John’s call reminded me of a recent posting on the American Birding Association’s Connecticut birding list web page. The site is mostly for rare bird alerts, but it also includes several interesting discussions about birds.

In late September someone made a post about “50-100 gulls flying in all directions” in the sky. “It sure looked like some of them were grabbing insects,” the post read. Several responses to the post followed from writers saying they had seen a similar spectacle.

One response seems to have hit the nail on the head. “Even gulls ‘flycatch.’ Every time that I have seen them doing this, it has been to feed on flying ants,” wrote Glenn from Mystic, Conn.

Hatches of flying ants create an excellent source of food for many birds. You would expect the flycatchers and other smaller birds to gorge themselves on these massive hatches, but gulls?

A herring gull weighs somewhere around three pounds. An ant weighs a few milligrams. That’s a lot of “fly catching” for a big bird to do for such a small reward. But it must be worth the effort or else the birds wouldn’t be doing it.

Ants may not be everybody’s favorite creature, but they provide an invaluable source of food for countless birds. Northern flickers are the only woodpecker species that can regularly be seen on the ground. They are on the ground so often because they are — all together now — eating ants.

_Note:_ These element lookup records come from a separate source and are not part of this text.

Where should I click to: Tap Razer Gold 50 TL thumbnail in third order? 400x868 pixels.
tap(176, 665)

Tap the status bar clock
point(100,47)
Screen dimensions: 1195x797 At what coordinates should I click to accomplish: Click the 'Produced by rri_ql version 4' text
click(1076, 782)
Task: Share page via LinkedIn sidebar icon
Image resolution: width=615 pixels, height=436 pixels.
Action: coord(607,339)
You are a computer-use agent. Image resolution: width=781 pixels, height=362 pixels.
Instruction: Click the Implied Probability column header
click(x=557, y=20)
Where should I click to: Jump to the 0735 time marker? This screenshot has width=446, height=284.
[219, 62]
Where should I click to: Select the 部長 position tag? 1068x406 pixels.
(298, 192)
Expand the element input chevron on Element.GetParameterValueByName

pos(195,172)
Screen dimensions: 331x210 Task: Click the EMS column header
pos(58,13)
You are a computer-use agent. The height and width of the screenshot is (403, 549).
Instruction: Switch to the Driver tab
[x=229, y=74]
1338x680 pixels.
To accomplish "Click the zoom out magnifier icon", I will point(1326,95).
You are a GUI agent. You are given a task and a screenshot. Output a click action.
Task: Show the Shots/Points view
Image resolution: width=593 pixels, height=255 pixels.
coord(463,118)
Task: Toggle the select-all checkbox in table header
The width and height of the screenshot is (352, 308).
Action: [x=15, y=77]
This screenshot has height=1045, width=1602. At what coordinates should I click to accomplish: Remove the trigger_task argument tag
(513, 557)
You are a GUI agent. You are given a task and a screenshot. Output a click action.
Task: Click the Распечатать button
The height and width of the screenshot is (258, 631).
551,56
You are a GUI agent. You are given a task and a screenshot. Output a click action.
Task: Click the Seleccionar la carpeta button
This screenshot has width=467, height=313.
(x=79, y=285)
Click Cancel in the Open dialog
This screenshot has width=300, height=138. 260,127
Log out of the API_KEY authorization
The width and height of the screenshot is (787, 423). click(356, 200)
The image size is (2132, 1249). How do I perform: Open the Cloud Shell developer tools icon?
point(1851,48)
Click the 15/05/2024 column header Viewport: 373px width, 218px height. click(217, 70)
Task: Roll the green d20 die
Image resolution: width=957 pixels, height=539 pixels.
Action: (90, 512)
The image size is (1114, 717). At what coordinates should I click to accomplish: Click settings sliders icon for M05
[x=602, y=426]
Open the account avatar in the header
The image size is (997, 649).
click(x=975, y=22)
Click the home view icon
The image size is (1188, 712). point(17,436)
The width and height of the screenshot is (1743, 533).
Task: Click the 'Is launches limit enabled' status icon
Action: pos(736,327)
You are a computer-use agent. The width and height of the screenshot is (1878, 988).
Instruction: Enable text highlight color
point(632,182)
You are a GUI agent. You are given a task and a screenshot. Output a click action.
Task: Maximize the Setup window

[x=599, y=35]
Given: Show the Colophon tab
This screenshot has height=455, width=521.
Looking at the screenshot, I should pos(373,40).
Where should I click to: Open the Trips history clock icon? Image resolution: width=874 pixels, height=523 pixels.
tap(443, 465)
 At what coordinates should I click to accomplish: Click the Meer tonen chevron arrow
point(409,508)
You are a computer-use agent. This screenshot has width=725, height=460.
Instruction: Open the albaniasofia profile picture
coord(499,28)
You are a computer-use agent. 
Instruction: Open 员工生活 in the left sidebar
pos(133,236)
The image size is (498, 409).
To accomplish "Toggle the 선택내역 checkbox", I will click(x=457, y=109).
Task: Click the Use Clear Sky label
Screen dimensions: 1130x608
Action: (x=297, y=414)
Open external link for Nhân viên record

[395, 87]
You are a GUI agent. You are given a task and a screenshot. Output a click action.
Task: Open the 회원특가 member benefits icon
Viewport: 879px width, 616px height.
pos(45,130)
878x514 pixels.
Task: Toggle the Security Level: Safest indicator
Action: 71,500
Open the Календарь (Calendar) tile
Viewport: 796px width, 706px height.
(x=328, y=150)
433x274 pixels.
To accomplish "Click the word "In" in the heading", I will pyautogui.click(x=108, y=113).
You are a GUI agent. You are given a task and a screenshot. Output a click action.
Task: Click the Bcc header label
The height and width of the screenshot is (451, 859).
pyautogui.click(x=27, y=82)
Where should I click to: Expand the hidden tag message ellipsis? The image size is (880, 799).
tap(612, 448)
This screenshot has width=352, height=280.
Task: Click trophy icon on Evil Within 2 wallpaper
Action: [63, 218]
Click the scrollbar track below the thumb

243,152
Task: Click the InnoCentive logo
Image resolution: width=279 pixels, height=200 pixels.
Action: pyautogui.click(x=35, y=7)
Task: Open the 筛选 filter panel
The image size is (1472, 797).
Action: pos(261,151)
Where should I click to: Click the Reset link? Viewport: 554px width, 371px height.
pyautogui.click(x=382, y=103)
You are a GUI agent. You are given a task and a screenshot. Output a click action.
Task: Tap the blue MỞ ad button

Gulls join the ant party, too. Sometimes, according to several sources, they party too much on ants and become “drunk” or “trippy” because of the formic acid in ants. Most of those reports come from the UK, but I have no reason doubt it. I’ve seen cedar waxwings “drunk” on fermented crab apples, so why can’t a gull trip from eating flying ants?

So keep your eyes to the sky. You never know what you’ll see going on up there.

1 thought on “Latest For the Birds column: Gulls and ants?

  1. Hi Chris — This is such an interesting post — well done!
    As usual, it led me to thinking about summers in New Hampshire, watching large groups of big black (dark anyhow) dragonflies swooping over the lawn & bushes after a hatch of winged smaller insects. In my memory this always happened in the late afternoon — perhaps because that was when we’d be around to watch.